You need to watch out for an escaped backslash, followed by a single backslash. Or better: an uneven number of successive backslashes. In that case, you need to keep the even number of backslashes intact, and only replace the last one (if not followed by a / or {).
You can do that with the following regex:
(?<!\\)(?:((\\\\)*)\\)(?![\\/{])
and replace it with:
$1
where the first match group is the first even number of backslashes that were matched.
A short explanation:
(?<!\\) # looking behind, there can't be a '\'
(?:((\\\\)*)\\) # match an uneven number of backslashes and store the even number in group 1
(?![\\/{]) # looking ahead, there can't be a '\', '/' or '{'
In plain ENglish that would read:
match an uneven number of back-slashes, (?:((\\\\)*)\\), not followed by \\ or { or /, (?![\\/{]), and not preceded by a backslash (?<!\\).

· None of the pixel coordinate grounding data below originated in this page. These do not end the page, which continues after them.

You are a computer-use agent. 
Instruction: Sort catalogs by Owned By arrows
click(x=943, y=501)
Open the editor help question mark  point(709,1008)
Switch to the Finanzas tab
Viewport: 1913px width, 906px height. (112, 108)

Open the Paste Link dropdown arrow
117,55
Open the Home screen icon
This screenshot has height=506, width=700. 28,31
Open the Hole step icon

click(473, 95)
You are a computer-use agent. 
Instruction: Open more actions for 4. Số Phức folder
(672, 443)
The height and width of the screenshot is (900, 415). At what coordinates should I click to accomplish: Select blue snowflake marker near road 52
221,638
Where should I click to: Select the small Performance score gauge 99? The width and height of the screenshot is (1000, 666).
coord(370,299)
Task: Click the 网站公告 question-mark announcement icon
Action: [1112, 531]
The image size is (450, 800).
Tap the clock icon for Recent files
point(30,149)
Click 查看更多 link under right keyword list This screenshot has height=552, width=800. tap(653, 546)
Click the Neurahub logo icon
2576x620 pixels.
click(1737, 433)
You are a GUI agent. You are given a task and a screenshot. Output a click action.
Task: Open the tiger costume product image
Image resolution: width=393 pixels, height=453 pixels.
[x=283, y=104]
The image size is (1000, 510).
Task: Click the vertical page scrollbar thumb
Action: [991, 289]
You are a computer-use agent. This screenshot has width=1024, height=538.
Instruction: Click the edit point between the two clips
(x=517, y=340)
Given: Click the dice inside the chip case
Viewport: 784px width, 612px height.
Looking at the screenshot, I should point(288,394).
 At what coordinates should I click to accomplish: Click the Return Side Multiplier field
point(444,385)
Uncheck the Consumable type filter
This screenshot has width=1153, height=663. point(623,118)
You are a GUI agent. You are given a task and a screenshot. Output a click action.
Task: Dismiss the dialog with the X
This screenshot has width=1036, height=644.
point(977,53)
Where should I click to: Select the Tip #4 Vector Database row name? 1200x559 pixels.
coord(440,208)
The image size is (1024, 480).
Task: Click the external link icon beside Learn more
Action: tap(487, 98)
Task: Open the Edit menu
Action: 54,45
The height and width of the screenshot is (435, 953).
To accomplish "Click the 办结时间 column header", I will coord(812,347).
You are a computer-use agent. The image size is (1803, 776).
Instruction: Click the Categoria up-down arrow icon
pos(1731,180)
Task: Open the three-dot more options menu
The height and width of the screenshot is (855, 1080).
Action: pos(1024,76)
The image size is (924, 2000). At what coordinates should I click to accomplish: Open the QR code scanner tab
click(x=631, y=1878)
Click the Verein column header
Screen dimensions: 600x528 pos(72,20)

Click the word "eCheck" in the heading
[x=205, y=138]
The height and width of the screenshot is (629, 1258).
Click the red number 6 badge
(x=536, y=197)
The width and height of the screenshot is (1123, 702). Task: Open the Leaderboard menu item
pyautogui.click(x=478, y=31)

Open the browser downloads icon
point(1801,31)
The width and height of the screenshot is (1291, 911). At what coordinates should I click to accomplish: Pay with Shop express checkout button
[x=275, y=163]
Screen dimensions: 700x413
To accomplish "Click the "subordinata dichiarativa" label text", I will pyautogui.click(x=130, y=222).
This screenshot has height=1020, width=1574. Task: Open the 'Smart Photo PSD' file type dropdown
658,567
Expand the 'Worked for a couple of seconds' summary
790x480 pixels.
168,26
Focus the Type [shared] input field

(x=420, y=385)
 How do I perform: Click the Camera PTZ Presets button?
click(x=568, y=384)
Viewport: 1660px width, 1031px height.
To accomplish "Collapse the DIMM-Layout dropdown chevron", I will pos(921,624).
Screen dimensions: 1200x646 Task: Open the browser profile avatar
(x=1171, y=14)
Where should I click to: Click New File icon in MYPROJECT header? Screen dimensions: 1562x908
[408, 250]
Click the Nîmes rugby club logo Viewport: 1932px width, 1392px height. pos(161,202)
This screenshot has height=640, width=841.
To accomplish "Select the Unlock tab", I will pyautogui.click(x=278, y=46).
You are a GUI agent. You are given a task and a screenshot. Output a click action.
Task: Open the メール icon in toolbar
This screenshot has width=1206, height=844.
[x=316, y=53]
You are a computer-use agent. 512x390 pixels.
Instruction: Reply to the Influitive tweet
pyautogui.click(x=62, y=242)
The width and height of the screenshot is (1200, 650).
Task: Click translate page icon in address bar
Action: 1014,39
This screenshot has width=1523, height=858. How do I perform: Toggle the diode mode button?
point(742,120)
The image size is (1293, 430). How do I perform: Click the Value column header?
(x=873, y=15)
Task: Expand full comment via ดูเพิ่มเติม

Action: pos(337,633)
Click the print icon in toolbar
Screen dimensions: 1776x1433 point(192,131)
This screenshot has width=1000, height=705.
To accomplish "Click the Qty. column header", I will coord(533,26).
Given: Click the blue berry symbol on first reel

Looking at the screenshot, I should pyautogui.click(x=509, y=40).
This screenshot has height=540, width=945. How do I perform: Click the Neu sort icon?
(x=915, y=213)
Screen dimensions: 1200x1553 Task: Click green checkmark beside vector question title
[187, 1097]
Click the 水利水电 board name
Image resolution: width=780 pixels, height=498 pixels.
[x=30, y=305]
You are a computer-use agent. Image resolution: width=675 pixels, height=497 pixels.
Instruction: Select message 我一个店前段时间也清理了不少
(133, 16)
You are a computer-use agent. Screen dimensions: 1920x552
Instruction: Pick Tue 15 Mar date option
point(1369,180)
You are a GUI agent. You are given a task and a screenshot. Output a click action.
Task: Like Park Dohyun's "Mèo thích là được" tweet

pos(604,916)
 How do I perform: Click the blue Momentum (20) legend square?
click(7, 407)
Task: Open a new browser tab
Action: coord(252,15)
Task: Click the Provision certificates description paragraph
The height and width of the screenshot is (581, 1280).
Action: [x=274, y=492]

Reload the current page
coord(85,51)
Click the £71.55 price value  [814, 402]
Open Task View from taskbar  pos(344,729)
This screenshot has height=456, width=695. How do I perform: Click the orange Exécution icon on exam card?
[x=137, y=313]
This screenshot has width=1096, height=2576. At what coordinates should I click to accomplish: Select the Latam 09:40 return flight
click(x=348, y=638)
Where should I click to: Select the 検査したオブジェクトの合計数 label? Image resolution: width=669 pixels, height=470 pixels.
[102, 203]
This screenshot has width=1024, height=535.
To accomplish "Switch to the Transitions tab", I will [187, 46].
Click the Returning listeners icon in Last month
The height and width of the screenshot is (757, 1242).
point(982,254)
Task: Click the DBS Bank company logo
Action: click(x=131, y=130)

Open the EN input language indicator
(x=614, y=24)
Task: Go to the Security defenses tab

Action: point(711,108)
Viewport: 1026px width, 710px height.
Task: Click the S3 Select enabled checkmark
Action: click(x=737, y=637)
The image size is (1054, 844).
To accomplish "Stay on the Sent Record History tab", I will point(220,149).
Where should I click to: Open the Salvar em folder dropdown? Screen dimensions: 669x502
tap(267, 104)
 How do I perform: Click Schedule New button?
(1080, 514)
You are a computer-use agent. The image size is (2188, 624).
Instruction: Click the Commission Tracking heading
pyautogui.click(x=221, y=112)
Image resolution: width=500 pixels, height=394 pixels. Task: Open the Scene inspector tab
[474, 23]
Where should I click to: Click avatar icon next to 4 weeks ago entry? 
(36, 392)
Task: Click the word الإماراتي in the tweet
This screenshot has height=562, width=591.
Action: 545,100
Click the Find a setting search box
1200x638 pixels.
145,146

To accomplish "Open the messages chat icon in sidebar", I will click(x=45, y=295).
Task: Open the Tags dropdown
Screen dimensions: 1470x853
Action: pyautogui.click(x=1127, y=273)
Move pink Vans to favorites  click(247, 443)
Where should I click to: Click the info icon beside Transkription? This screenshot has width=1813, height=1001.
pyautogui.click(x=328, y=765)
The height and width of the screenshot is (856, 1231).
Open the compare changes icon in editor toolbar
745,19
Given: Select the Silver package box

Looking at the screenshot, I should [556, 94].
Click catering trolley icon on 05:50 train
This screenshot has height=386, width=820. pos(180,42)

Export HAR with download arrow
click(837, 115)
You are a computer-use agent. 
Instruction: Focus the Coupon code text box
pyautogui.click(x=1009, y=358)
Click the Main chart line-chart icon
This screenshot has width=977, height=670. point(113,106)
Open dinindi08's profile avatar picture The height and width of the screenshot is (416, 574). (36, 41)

A demo in Java (remember that the backslashes are double escaped!):
String s = "baz\\\\\\foo\\bar\\\\batz\\/hi";
System.out.println(s);
System.out.println(s.replaceAll("(?<!\\\\)(?:((\\\\\\\\)*)\\\\)(?![\\\\/{])", "$1"));
which will print:
baz\\\foo\bar\\batz\/hi
baz\\foobar\\batz\/hi
EDIT
And a solution that does not need look-behinds would look like:
([^\\])((\\\\)*)\\(?![\\/{])
and is replaced by:
$1$2
where $1 is the non-backslash char at the start, and $2 is the even (or zero) number of backslashes following that non-backslash char.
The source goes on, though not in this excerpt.